**Task objective:**
Pick out all lines with the word "computer" from the records that follow.

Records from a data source
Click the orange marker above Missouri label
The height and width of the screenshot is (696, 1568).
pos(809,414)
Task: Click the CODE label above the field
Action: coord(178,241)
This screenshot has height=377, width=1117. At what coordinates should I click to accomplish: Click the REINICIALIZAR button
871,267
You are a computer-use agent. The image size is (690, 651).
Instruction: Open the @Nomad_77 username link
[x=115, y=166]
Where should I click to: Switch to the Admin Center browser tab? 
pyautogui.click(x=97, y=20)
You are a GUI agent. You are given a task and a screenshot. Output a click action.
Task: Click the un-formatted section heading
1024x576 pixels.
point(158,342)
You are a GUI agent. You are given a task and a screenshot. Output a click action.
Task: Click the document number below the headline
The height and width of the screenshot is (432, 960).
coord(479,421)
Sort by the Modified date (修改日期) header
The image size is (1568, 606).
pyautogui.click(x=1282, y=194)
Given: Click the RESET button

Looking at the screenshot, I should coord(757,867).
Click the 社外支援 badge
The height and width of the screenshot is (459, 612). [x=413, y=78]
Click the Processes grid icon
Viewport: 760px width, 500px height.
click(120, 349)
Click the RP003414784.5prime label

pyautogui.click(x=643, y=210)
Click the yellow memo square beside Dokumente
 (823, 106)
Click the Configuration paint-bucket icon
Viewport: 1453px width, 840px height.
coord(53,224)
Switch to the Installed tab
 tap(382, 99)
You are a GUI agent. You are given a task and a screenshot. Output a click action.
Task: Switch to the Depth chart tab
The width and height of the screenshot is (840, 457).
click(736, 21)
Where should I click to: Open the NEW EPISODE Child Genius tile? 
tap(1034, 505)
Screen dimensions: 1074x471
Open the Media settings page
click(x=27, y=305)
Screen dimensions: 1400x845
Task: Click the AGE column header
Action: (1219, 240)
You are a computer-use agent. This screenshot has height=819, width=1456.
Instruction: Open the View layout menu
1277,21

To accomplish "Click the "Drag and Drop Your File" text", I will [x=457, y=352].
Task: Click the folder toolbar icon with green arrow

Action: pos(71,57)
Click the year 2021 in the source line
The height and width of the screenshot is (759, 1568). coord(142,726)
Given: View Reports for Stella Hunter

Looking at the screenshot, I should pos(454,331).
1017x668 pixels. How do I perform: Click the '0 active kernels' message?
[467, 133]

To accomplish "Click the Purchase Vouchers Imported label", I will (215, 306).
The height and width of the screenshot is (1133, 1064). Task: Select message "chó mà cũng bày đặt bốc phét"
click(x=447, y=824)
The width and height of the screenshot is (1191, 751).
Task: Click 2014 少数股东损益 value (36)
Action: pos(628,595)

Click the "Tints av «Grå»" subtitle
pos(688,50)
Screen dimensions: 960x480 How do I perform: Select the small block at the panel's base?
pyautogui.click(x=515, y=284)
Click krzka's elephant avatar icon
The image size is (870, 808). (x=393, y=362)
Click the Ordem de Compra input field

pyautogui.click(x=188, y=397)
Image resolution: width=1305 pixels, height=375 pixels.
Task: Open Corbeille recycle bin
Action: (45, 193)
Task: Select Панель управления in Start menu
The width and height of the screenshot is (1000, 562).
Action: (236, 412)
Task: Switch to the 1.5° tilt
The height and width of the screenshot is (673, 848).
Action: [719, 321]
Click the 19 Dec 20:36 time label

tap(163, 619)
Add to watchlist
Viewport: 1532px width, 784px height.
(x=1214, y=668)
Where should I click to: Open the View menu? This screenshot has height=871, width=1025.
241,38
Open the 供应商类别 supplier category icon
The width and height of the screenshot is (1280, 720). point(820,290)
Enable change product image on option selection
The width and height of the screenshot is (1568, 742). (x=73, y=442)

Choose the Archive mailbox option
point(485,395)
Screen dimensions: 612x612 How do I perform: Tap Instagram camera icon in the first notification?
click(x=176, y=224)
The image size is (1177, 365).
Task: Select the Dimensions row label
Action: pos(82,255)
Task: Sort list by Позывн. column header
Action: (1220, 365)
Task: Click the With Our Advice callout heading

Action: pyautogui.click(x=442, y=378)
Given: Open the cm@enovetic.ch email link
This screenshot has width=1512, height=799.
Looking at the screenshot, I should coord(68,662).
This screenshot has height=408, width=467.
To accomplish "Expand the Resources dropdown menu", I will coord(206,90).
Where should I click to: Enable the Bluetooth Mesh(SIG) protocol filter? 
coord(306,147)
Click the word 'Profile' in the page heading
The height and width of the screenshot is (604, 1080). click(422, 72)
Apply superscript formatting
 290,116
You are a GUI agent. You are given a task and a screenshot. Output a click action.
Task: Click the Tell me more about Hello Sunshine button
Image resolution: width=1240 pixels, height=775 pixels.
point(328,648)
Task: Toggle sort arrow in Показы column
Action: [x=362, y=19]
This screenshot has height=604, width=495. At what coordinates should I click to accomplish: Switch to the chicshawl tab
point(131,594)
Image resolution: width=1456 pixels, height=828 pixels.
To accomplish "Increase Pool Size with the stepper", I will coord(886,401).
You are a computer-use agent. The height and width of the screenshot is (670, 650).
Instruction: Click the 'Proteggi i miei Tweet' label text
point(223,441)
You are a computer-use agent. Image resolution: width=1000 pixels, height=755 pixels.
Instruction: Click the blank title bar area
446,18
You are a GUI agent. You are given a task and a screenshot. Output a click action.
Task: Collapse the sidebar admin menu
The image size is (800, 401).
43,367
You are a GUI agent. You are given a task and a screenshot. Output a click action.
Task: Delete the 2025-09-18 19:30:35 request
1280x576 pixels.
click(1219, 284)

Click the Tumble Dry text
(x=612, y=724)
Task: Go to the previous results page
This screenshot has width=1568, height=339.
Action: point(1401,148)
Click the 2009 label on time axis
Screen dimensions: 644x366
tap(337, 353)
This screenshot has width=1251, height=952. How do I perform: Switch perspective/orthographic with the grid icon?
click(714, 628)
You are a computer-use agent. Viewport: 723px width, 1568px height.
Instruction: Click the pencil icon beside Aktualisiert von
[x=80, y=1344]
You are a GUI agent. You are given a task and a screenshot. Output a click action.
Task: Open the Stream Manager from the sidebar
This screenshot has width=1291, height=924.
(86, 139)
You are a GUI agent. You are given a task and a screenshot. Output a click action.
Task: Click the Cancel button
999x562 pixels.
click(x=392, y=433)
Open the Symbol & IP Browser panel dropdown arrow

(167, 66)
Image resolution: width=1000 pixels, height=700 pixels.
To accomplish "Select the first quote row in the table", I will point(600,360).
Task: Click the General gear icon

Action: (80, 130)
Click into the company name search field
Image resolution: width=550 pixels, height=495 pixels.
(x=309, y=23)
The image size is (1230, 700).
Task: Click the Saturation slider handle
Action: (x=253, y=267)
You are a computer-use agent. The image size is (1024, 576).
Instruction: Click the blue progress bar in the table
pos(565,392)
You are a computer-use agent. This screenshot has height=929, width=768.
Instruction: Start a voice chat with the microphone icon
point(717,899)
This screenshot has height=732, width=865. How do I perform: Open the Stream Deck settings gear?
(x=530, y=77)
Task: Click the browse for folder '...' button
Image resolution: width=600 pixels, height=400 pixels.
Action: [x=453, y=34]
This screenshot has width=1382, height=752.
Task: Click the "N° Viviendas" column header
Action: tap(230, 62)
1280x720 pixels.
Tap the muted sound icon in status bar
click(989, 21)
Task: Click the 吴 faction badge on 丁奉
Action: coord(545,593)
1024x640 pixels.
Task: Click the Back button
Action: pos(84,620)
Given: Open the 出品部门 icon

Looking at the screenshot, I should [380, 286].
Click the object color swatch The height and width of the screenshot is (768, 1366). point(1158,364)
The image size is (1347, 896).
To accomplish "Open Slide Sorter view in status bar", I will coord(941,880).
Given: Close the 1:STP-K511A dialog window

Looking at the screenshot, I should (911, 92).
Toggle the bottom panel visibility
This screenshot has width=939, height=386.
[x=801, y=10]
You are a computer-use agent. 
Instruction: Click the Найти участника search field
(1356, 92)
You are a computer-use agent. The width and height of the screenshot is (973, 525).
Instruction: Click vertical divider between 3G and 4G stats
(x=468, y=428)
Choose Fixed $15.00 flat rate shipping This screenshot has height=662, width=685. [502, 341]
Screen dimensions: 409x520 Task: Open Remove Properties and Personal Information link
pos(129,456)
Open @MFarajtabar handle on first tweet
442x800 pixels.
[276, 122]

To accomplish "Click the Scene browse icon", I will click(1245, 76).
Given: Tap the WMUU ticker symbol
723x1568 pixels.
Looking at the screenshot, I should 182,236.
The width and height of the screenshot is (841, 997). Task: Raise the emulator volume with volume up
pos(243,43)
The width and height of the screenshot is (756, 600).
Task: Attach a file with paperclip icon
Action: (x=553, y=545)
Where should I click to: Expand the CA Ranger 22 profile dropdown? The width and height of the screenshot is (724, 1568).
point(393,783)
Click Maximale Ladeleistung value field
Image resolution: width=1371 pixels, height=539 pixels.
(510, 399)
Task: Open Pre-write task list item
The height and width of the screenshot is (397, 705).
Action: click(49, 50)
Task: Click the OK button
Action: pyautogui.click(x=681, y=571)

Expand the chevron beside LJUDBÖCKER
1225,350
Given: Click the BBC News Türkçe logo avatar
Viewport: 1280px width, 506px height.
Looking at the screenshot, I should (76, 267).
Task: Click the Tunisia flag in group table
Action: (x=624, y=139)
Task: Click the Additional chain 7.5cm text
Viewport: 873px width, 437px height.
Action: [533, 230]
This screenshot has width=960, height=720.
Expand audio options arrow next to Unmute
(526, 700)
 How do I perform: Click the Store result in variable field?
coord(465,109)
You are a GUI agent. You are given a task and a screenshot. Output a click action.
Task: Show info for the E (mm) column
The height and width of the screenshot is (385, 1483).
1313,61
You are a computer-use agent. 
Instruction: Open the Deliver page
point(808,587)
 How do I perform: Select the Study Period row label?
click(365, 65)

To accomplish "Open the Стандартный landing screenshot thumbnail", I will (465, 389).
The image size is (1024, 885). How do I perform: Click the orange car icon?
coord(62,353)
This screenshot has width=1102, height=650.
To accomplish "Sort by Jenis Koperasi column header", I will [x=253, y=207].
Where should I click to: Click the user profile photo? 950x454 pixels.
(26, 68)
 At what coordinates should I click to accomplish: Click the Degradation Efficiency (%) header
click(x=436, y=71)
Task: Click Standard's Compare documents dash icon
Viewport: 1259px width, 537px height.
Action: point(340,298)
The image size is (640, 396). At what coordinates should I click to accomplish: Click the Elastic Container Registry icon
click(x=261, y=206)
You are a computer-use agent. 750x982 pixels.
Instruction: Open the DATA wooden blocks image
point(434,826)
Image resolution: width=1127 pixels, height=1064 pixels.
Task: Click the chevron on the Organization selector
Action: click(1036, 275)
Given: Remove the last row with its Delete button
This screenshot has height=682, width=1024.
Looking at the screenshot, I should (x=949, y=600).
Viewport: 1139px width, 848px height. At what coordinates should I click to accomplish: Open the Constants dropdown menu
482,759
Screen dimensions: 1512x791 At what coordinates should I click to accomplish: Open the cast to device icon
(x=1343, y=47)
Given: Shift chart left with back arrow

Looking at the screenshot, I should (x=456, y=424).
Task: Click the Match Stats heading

**Output:**
You are a computer-use agent. The image size is (690, 651).
You are a computer-use agent. This screenshot has height=819, width=1456.
You are a computer-use agent. The height and width of the screenshot is (670, 650).
You are a computer-use agent. Image resolution: width=1000 pixels, height=755 pixels.
You are a computer-use agent. Viewport: 723px width, 1568px height.
You are a computer-use agent. The image size is (1024, 576).
You are a computer-use agent. This screenshot has height=929, width=768.
You are a computer-use agent. 
You are a computer-use agent. The width and height of the screenshot is (973, 525).
You are a computer-use agent. 
You are a computer-use agent. 750x982 pixels.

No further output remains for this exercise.